Forse l'ho solo immaginata, perché se fossi morta quel giorno, l'ultima cosa che volevo vedere era il viso di Calliope Torres. 
So cosa si intende quando si parla di "vita che scorre davanti agli occhi in punto di morte". Mi sono passati per la testa cento pensieri diversi, e altri mille senza senso, mentre ero congelata dalla consapevolezza. Ero consapevole che potevamo non tornare più ad aprire gli occhi. Ero consapevole che il bambino poteva essere già morto. A volte lavorare come medico in ospedale non serve a salvarti la vita. Ma solo a peggiorare la tua morte. Una persona normale magari non ha mai visto cosa succede alle persone che hanno incidenti di quel tipo, non ne ha mai visti morire sotto i ferri o addirittura in ambulanza. Però io lo sapevo. Callie lo sapeva. Mi sono sentita gelare il sangue, mi sono sentita in mille modi diversi, in pochi secondi.
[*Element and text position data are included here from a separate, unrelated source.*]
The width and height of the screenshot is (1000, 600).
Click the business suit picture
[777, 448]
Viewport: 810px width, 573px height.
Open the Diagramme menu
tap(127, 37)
L'emozione più forte che avevo avvertito era la rabbia. Soprattutto con me stessa, che avrei potuto evitare tutto, semplicemente guardando avanti.
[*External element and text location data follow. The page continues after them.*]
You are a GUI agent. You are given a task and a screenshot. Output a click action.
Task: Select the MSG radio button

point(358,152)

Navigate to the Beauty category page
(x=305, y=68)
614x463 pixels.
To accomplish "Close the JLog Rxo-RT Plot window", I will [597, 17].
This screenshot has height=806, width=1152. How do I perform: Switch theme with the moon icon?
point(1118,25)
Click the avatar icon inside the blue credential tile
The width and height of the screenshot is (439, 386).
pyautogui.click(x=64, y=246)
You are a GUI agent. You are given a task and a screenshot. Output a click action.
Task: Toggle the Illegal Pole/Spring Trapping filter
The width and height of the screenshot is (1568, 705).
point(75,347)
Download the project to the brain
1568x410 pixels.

E poi con il resto del mondo. Perché quel dannato mezzo doveva trovarsi proprio lì, in quel momento? Perchè doveva succedere mentre parlavamo di sposarci, un grandissimo sogno che poteva realizzarsi? Perchè proprio il giorno in cui potevamo stare da sole ci capitava un incidente? Che diavolo vuol dire? Che devo starle lontana?
Per non so quanto avevo visto tutto nero.
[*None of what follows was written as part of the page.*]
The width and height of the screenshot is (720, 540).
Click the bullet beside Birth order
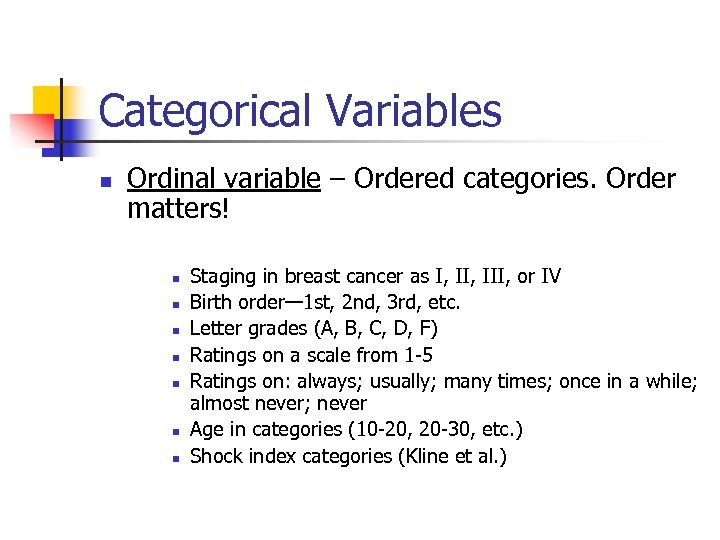pos(174,304)
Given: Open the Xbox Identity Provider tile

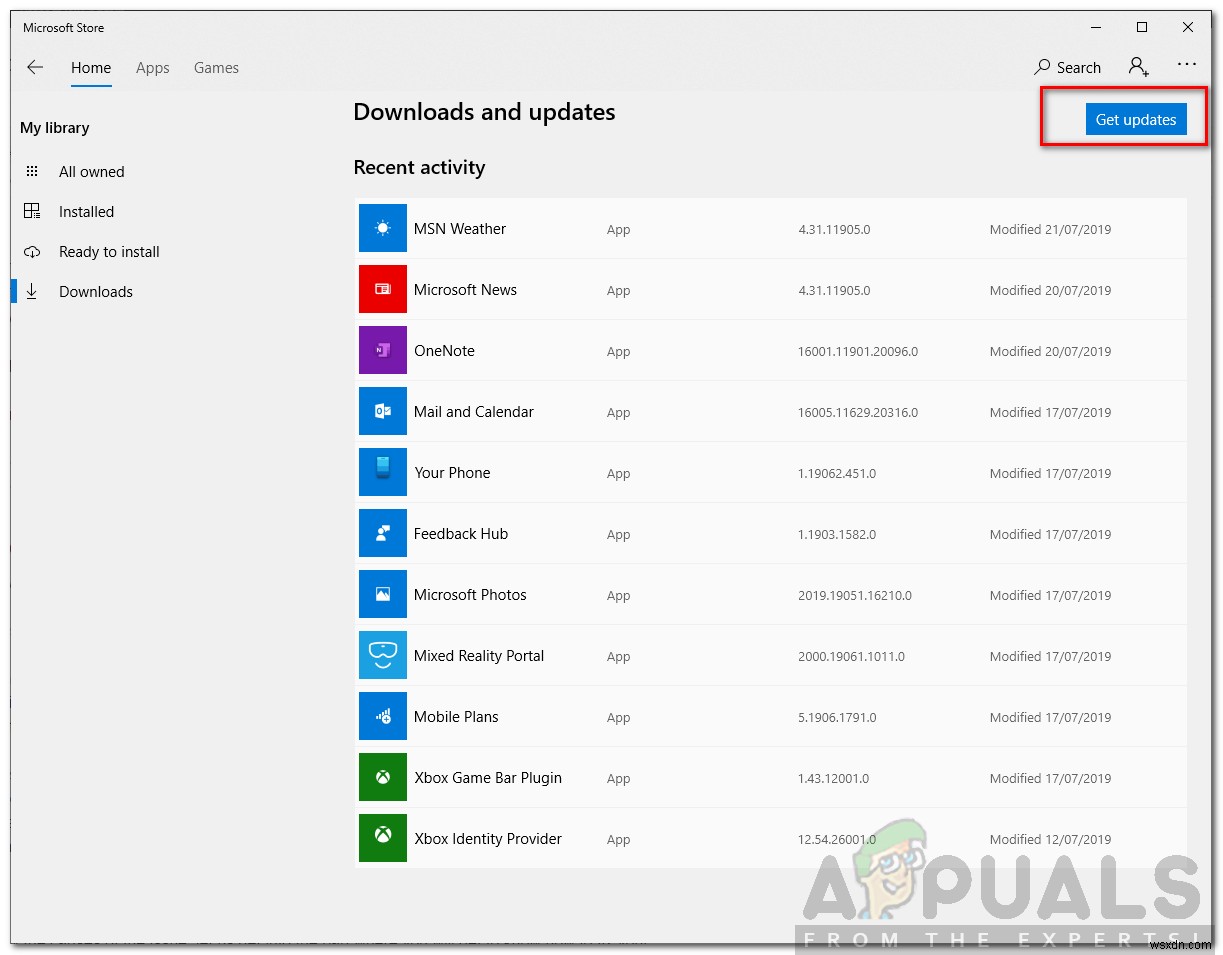Looking at the screenshot, I should (x=382, y=838).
Quando avevo apeto gli occhi, avevo visto parte del mezzo dentro la macchina, attraverso il vetro sfondato. Io ero cosparsa di vetri e sangue, e mi sentivo malissimo. Mi faceva male tutto, ma adesso non era il momento per piangersi addosso. Callie.
Io ero viva, a quanto sembrava senza niente di rotto. Ma Callie? Il bambino? Avevo girato la testa, e il sedile era vuoto. Però sul cruscotto spuntavano i piedi di Callie. Era stata slanciata fuori dall'auto. 
-No!- Gridai -Callie!- Mi slanciai fuori dall'auto, e l'unica cosa che volevo fare era piangere e non guardare. Ma dovevo guardare, e aiutarla, se ero in tempo. Le mie gambe erano più avanti della mente. Mentalmente ero rimasta allo shock e alla paura di guardare le condizioni di Callie.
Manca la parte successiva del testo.